■ **SELECTED EXTRACT**
++++++++
In December 2011, the assigned Commissioner to the rulemaking proceeding for the pipeline safety regulations ruled that SDG&E's and SoCalGas' Triennial Cost Allocation Proceeding (TCAP) would be the most logical proceeding to conduct the reasonableness and ratemaking review of the companies' PSEP.

In January 2012, the CPUC Consumer Protection and Safety Division (CPSD) issued a Technical Report of the California Utilities' PSEP.  The report, along with testimony and evidentiary hearings, will be used to evaluate the PSEP in the regulatory process.  Generally, the report found that the PSEP approach to pipeline replacement and pressure testing and other proposed enhancements is reasonable. 

In February 2012, the assigned Commissioner in the TCAP issued a ruling setting a schedule for the review of the SDG&E and SoCalGas PSEP with evidentiary hearings in August 2012. SDG&E and SoCalGas expect a final decision in the first quarter of 2013. In April 2012, the CPUC issued an interim decision in the rulemaking proceeding formally transferring the PSEP to the TCAP and authorizing SDG&E and SoCalGas to establish regulatory accounts to record the incremental costs of initiating the PSEP prior to a final decision on the PSEP. The TCAP proceeding will address the recovery of the costs recorded in the regulatory account.

In April 2012, the CPUC issued a decision expanding the scope of the rulemaking proceeding to incorporate the provisions of California Senate Bill 705, which requires gas utilities to develop and implement a plan for the safe and reliable operation of their gas pipeline facilities. SDG&E and SoCalGas submitted their pipeline safety plans in June 2012. The CPUC must accept, modify or reject the plans by the end of 2012. The CPUC decision also orders the utilities to undergo independent management and financial audits to assure that the utilities are fully meeting their safety responsibilities. CPSD will select the independent auditors and will oversee the audits. A schedule for the audits has not been established.

We provide additional information regarding these rulemaking proceedings and the California Utilities' PSEP in Note 14 of the Notes to Consolidated Financial Statements in the Updated Annual Report.

Utility Incentive Mechanisms

The CPUC applies performance-based measures and incentive mechanisms to all California investor-owned utilities, under which the California Utilities have earnings potential above authorized base margins if they achieve or exceed specific performance and operating goals.

We provide additional information regarding these incentive mechanisms in Note 14 of the Notes to Consolidated Financial Statements in the Updated Annual Report, and in the updates below.
++++++++
■ **RAW DATA**
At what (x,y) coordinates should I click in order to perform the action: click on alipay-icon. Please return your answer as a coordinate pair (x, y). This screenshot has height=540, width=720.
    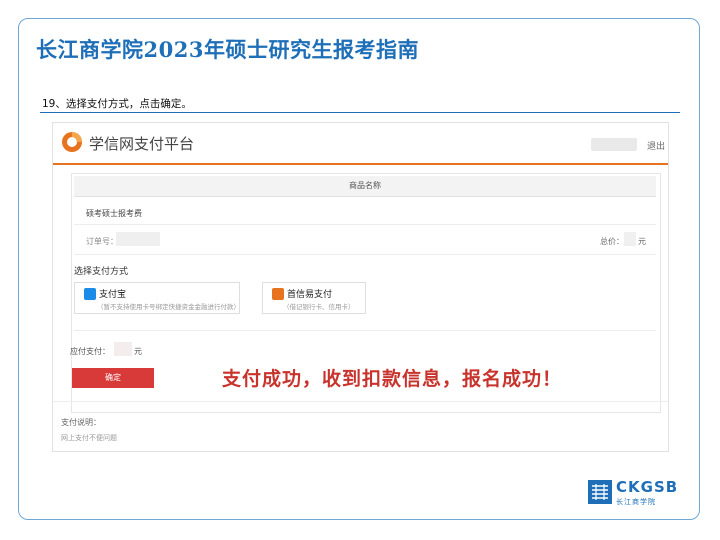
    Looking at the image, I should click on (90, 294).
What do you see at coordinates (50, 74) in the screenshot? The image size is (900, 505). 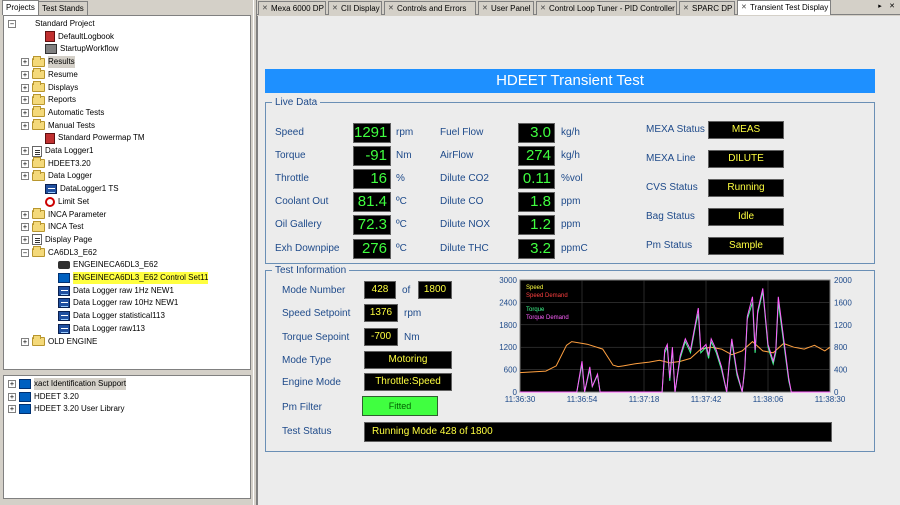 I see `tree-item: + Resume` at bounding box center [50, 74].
++++++++
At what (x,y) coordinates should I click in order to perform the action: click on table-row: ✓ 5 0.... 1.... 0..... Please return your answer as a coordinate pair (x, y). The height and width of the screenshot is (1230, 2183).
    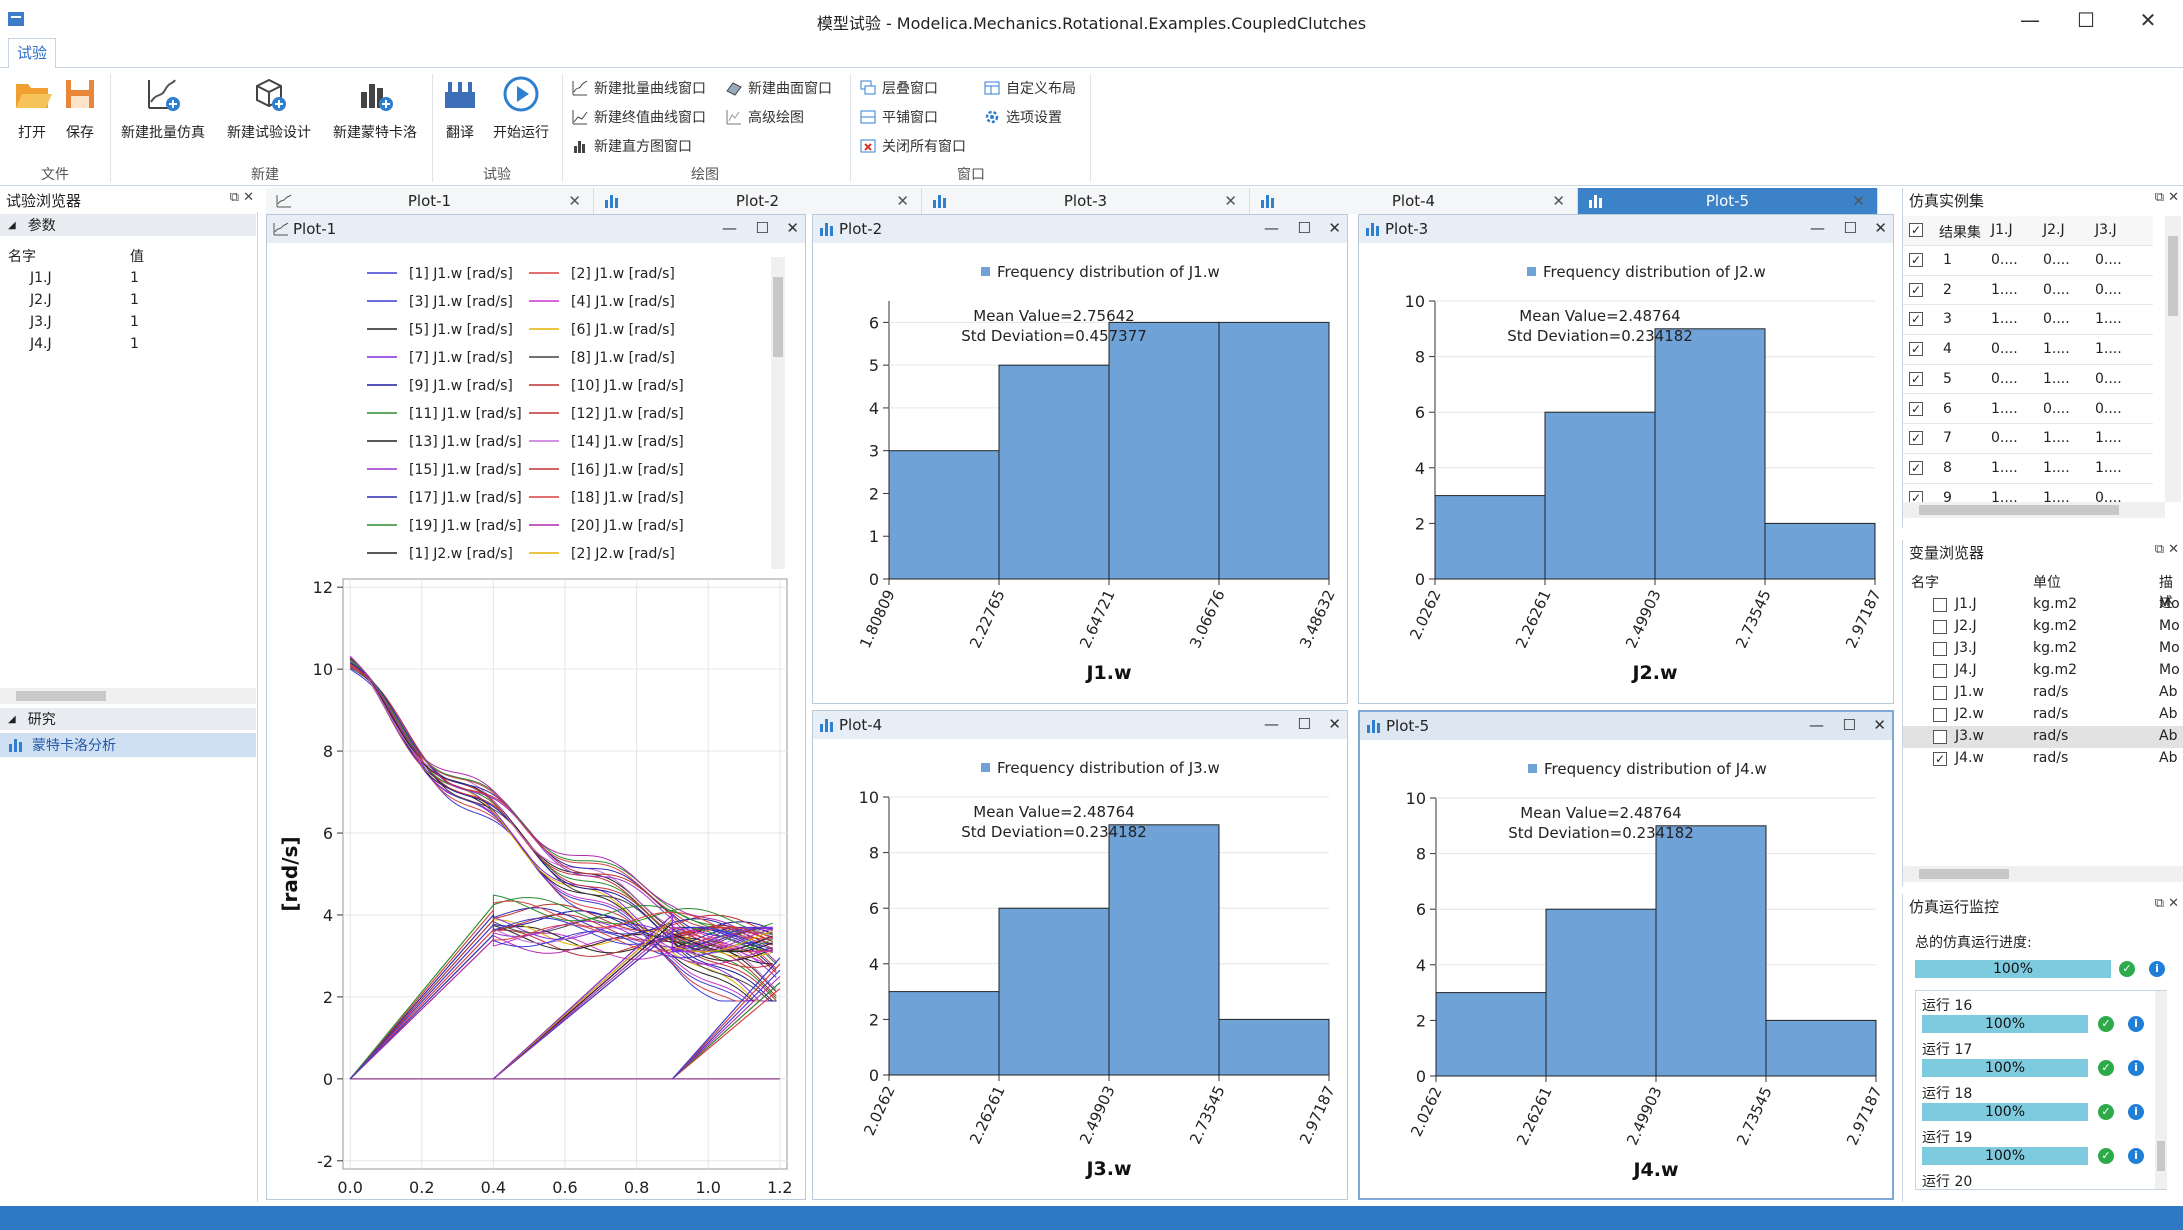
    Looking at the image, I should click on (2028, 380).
++++++++
■ **TO DO**
1: According to the pipeline safety excerpt, why did the CPUC decision order the utilities to undergo independent management and financial audits? Answer in one to three sentences.
2: Answer these questions using the pipeline safety excerpt, one answer per line:
(a) In what month and year did the CPSD issue its Technical Report of the California Utilities' PSEP?
(b) When were the evidentiary hearings for the review of the SDG&E and SoCalGas PSEP scheduled?
(c) By when must the CPUC accept, modify or reject the pipeline safety plans?
3: Please reproduce the passage of the pipeline safety excerpt between "The CPUC applies" and "the updates below.", inclusive.
The rows have no connection to the pipeline safety excerpt.

■ **SOLUTIONS TO THE TASKS**
1: The CPUC decision ordered the audits to assure that the utilities are fully meeting their safety responsibilities.

2:
(a) January 2012
(b) August 2012
(c) By the end of 2012

3:
The CPUC applies performance-based measures and incentive mechanisms to all California investor-owned utilities, under which the California Utilities have earnings potential above authorized base margins if they achieve or exceed specific performance and operating goals.

We provide additional information regarding these incentive mechanisms in Note 14 of the Notes to Consolidated Financial Statements in the Updated Annual Report, and in the updates below.